WHAT THE EXERCISE ASKS:
What is needed here is an exact reprint of every record below.

SUPPLIED MATERIAL:
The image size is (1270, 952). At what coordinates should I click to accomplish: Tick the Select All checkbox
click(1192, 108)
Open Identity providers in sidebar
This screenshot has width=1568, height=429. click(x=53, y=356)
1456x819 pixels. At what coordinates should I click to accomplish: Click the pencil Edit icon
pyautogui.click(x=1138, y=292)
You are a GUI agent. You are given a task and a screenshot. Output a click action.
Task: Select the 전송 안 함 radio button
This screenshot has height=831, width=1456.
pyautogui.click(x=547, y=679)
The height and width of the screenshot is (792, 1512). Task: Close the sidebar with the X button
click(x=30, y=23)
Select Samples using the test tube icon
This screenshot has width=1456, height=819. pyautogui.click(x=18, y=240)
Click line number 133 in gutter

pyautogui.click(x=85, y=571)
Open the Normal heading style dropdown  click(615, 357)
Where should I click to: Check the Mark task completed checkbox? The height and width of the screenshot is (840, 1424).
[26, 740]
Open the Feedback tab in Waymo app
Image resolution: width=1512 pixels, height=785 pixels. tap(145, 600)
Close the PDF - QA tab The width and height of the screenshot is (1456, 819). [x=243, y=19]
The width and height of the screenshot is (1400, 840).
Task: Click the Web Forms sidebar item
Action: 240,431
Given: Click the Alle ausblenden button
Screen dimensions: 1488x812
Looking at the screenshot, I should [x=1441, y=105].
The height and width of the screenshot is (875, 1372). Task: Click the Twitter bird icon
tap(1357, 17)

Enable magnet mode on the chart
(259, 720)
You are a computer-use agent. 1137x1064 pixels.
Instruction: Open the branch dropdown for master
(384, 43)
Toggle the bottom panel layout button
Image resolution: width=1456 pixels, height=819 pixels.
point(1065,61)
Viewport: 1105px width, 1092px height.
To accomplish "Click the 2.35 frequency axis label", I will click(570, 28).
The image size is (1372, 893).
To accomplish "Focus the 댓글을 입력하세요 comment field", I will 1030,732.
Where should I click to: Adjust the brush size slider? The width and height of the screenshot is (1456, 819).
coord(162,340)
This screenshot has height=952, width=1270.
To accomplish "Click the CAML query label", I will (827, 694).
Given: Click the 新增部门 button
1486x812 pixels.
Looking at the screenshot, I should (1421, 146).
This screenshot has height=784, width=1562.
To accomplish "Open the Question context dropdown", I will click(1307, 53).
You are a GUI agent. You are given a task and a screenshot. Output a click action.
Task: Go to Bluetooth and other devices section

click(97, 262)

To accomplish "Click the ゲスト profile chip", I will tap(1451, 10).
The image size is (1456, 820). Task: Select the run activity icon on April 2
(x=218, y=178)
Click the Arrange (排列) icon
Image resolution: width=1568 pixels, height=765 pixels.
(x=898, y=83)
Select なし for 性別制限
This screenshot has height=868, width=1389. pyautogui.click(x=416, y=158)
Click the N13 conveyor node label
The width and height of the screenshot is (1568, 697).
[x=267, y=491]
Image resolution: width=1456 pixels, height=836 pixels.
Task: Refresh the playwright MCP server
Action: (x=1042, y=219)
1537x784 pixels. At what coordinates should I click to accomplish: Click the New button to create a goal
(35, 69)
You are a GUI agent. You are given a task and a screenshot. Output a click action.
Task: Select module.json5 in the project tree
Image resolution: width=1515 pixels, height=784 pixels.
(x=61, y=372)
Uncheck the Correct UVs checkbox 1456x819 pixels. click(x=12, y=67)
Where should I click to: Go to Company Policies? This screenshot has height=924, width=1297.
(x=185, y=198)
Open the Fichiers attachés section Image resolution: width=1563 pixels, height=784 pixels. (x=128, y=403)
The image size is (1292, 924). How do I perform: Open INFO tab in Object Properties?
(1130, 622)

RESPONSE TO THIS EXERCISE:
The image size is (1270, 952). At what coordinates should I click to accomplish: Tick the Select All checkbox
click(1192, 108)
Open Identity providers in sidebar
This screenshot has width=1568, height=429. click(x=53, y=356)
1456x819 pixels. At what coordinates should I click to accomplish: Click the pencil Edit icon
pyautogui.click(x=1138, y=292)
You are a GUI agent. You are given a task and a screenshot. Output a click action.
Task: Select the 전송 안 함 radio button
This screenshot has height=831, width=1456.
pyautogui.click(x=547, y=679)
The height and width of the screenshot is (792, 1512). Task: Close the sidebar with the X button
click(x=30, y=23)
Select Samples using the test tube icon
This screenshot has width=1456, height=819. pyautogui.click(x=18, y=240)
Click line number 133 in gutter

pyautogui.click(x=85, y=571)
Open the Normal heading style dropdown  click(615, 357)
Where should I click to: Check the Mark task completed checkbox? The height and width of the screenshot is (840, 1424).
[26, 740]
Open the Feedback tab in Waymo app
Image resolution: width=1512 pixels, height=785 pixels. tap(145, 600)
Close the PDF - QA tab The width and height of the screenshot is (1456, 819). [x=243, y=19]
The width and height of the screenshot is (1400, 840).
Task: Click the Web Forms sidebar item
Action: 240,431
Given: Click the Alle ausblenden button
Screen dimensions: 1488x812
Looking at the screenshot, I should [x=1441, y=105].
The height and width of the screenshot is (875, 1372). Task: Click the Twitter bird icon
tap(1357, 17)

Enable magnet mode on the chart
(259, 720)
You are a computer-use agent. 1137x1064 pixels.
Instruction: Open the branch dropdown for master
(384, 43)
Toggle the bottom panel layout button
Image resolution: width=1456 pixels, height=819 pixels.
point(1065,61)
Viewport: 1105px width, 1092px height.
To accomplish "Click the 2.35 frequency axis label", I will click(570, 28).
The image size is (1372, 893).
To accomplish "Focus the 댓글을 입력하세요 comment field", I will 1030,732.
Where should I click to: Adjust the brush size slider? The width and height of the screenshot is (1456, 819).
coord(162,340)
This screenshot has height=952, width=1270.
To accomplish "Click the CAML query label", I will (827, 694).
Given: Click the 新增部门 button
1486x812 pixels.
Looking at the screenshot, I should (1421, 146).
This screenshot has height=784, width=1562.
To accomplish "Open the Question context dropdown", I will click(1307, 53).
You are a GUI agent. You are given a task and a screenshot. Output a click action.
Task: Go to Bluetooth and other devices section

click(97, 262)

To accomplish "Click the ゲスト profile chip", I will tap(1451, 10).
The image size is (1456, 820). Task: Select the run activity icon on April 2
(x=218, y=178)
Click the Arrange (排列) icon
Image resolution: width=1568 pixels, height=765 pixels.
(x=898, y=83)
Select なし for 性別制限
This screenshot has height=868, width=1389. pyautogui.click(x=416, y=158)
Click the N13 conveyor node label
The width and height of the screenshot is (1568, 697).
[x=267, y=491]
Image resolution: width=1456 pixels, height=836 pixels.
Task: Refresh the playwright MCP server
Action: (x=1042, y=219)
1537x784 pixels. At what coordinates should I click to accomplish: Click the New button to create a goal
(35, 69)
You are a GUI agent. You are given a task and a screenshot. Output a click action.
Task: Select module.json5 in the project tree
Image resolution: width=1515 pixels, height=784 pixels.
(x=61, y=372)
Uncheck the Correct UVs checkbox 1456x819 pixels. click(x=12, y=67)
Where should I click to: Go to Company Policies? This screenshot has height=924, width=1297.
(x=185, y=198)
Open the Fichiers attachés section Image resolution: width=1563 pixels, height=784 pixels. (x=128, y=403)
The image size is (1292, 924). How do I perform: Open INFO tab in Object Properties?
(1130, 622)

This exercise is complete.